There might be a way around it by running a sort-function, so that would solve --nocheck-order not being available on other systems. Not sure how much more I can test today, it's getting late, thanks so much for what you've done so far at least :smiley:

ryanpcmcquen commented 8 years ago

By the time we write a sort function, we probably will not save any time over just using the grep one-liner we have now. If you do find it is still faster, I would be happy to incorporate the change.

I will keep the commTest branch open for now.

Torkiliuz commented 8 years ago

Ubuntu 14.04 set up like the following runs 4.0.01 on the whole drive without making the server crash:

jpegoptim v1.3.0 x86_64-pc-linux-gnu (from normal repositories) mozjpeg version 3.1 (build 20150904) (from here) OptiPNG 0.6.4: Advanced PNG optimizer. (from normal repositories) pngquant 2.3.0 (July 2014) (from here) LCDF Gifsicle 1.78 (from normal repositories) exiv2 0.23 001700 (64 bit build) (from normal repositories) svgo 0.6.2 (sudo npm install -g svgo)

ryanpcmcquen commented 8 years ago

That's amazing!!! Thank you so much for your help. Does that mean we can close this issue?

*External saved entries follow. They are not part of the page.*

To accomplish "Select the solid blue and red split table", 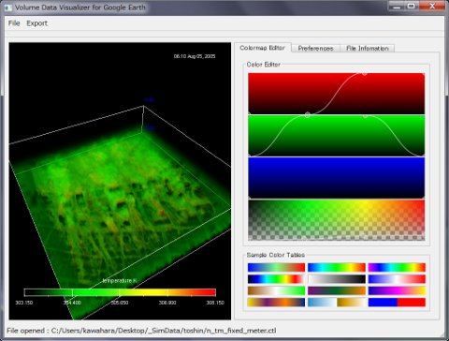I will [x=397, y=302].
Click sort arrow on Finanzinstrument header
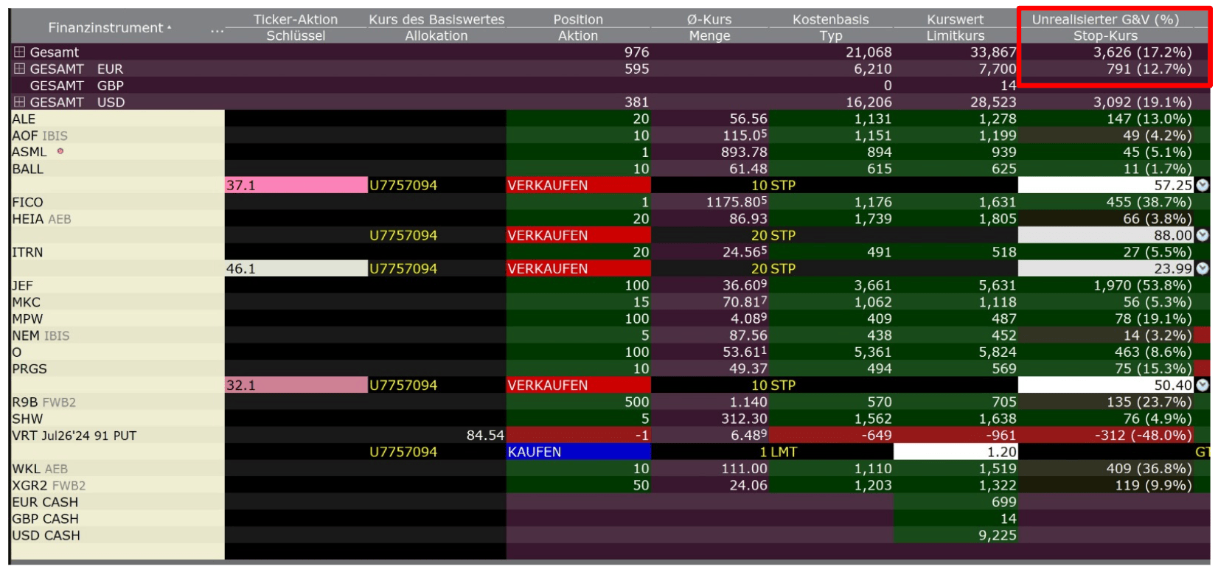Screen dimensions: 1218x572 point(170,28)
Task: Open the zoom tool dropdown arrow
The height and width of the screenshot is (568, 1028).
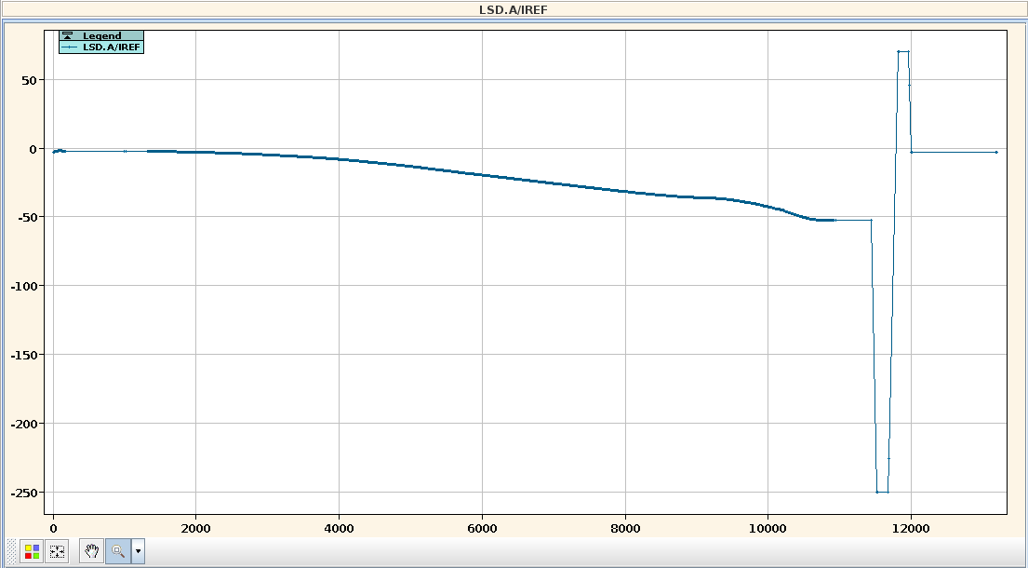Action: click(x=139, y=551)
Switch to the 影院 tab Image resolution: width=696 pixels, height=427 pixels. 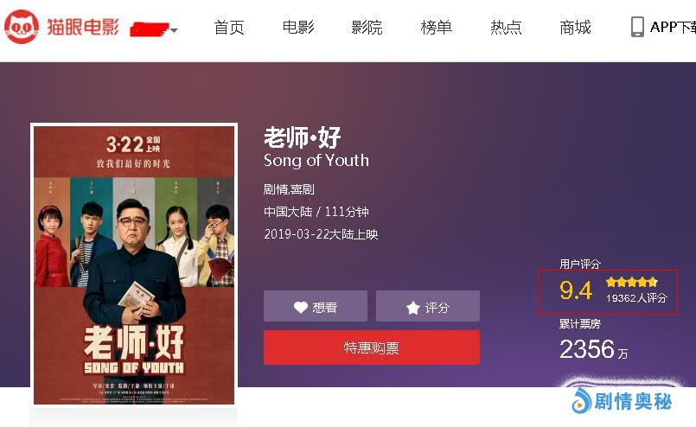[367, 28]
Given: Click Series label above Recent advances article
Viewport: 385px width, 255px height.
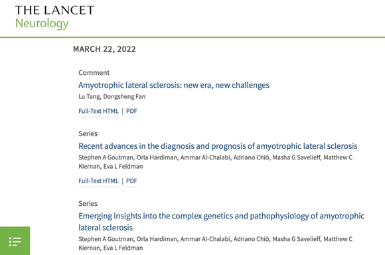Looking at the screenshot, I should coord(88,133).
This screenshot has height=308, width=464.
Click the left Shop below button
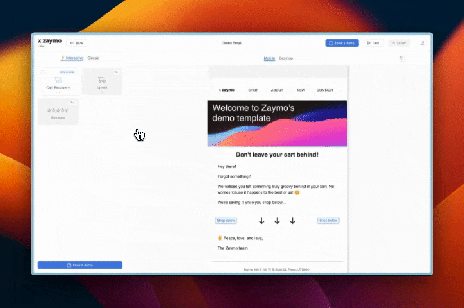pos(226,221)
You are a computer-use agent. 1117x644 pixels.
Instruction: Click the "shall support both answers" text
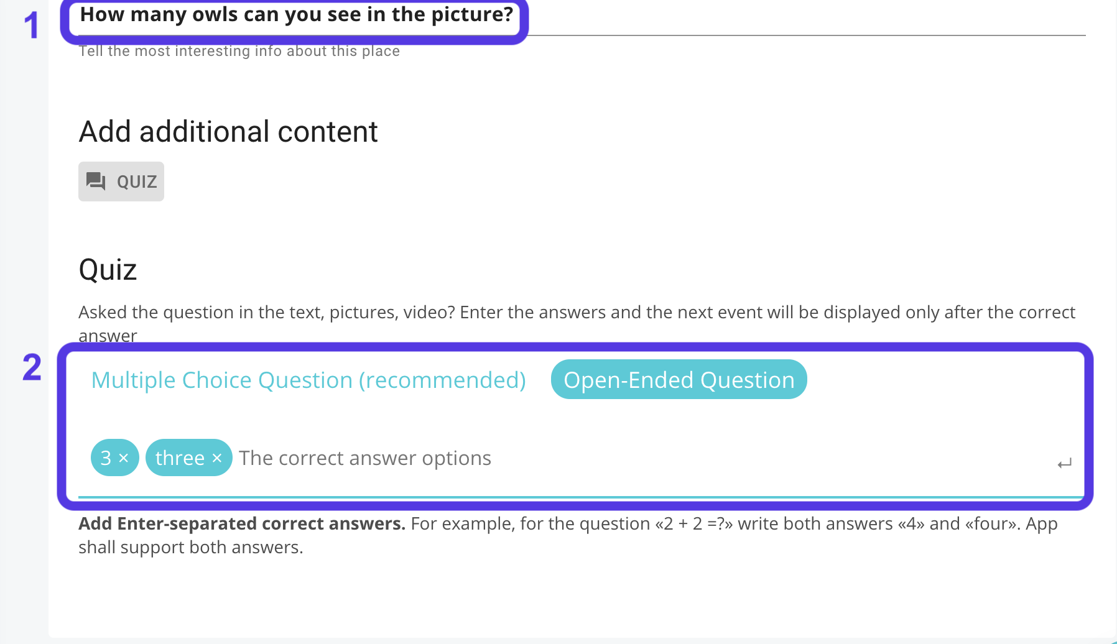pyautogui.click(x=190, y=548)
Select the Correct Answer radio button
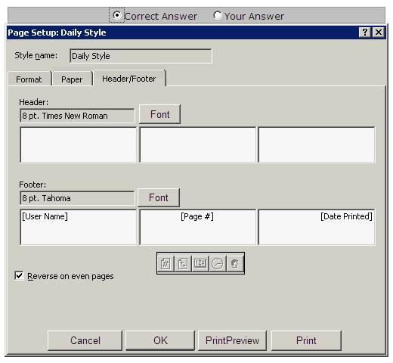393x363 pixels. click(116, 15)
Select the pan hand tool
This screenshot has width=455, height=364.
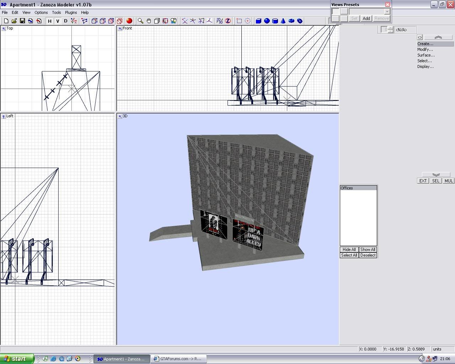pos(149,21)
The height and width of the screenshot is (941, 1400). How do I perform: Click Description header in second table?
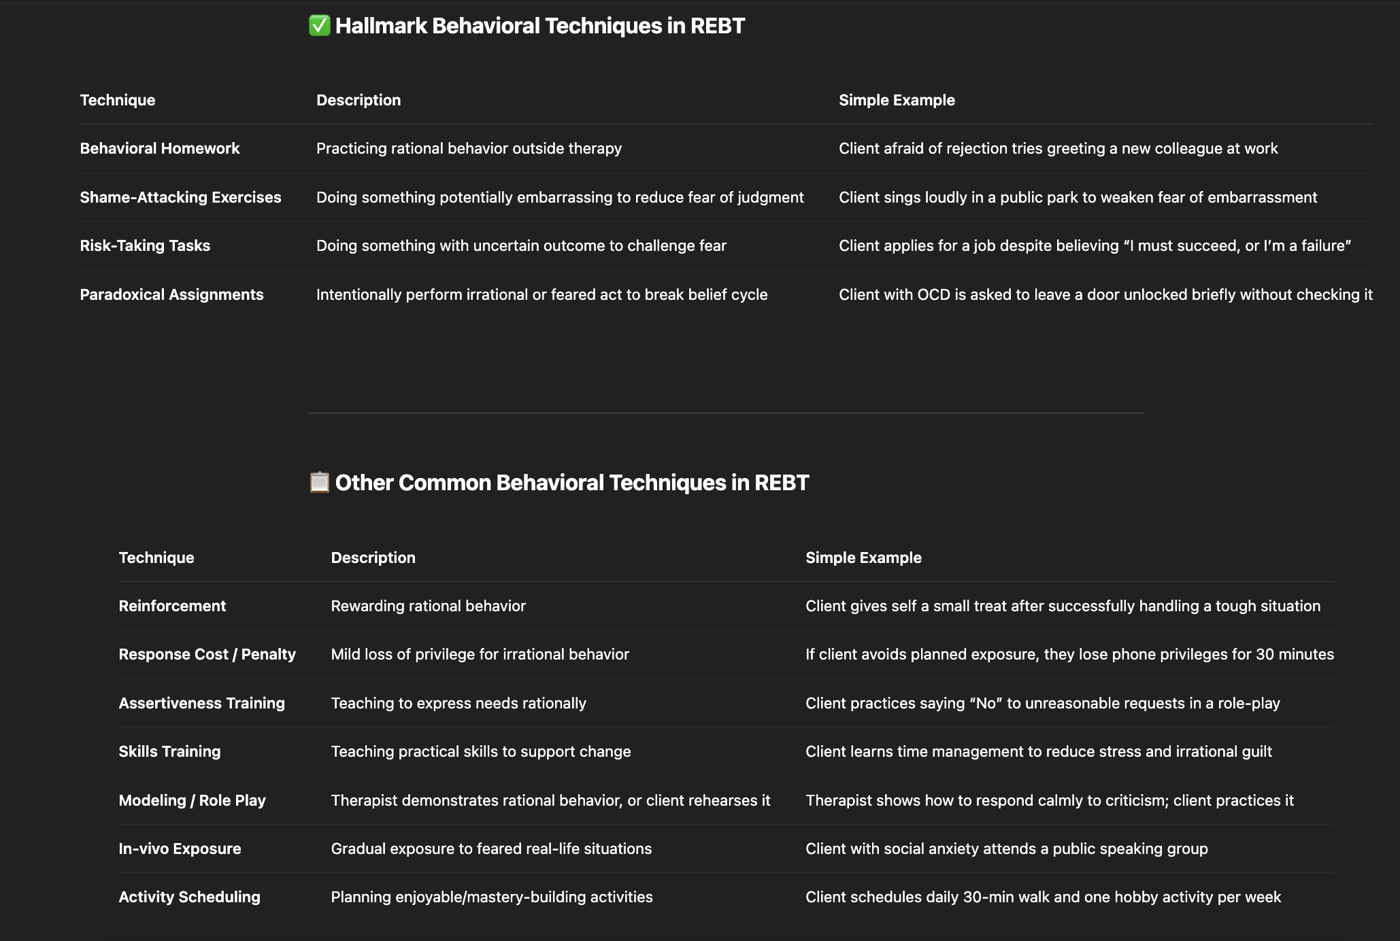click(373, 558)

Torkiliuz commented 8 years ago

Yes, the issue can be closed. It might be a good idea to write the versions you need as requirements though :smile: As it is now it's kind of confusing because the default versions in at least Ubuntu are not the best ones :stuck_out_tongue_winking_eye:

ryanpcmcquen commented 8 years ago

That is a good idea! I use Slackware so I have more current versions of all the tools ... luckily when Ubuntu 16.04 gets released people will have much newer versions of everything by default.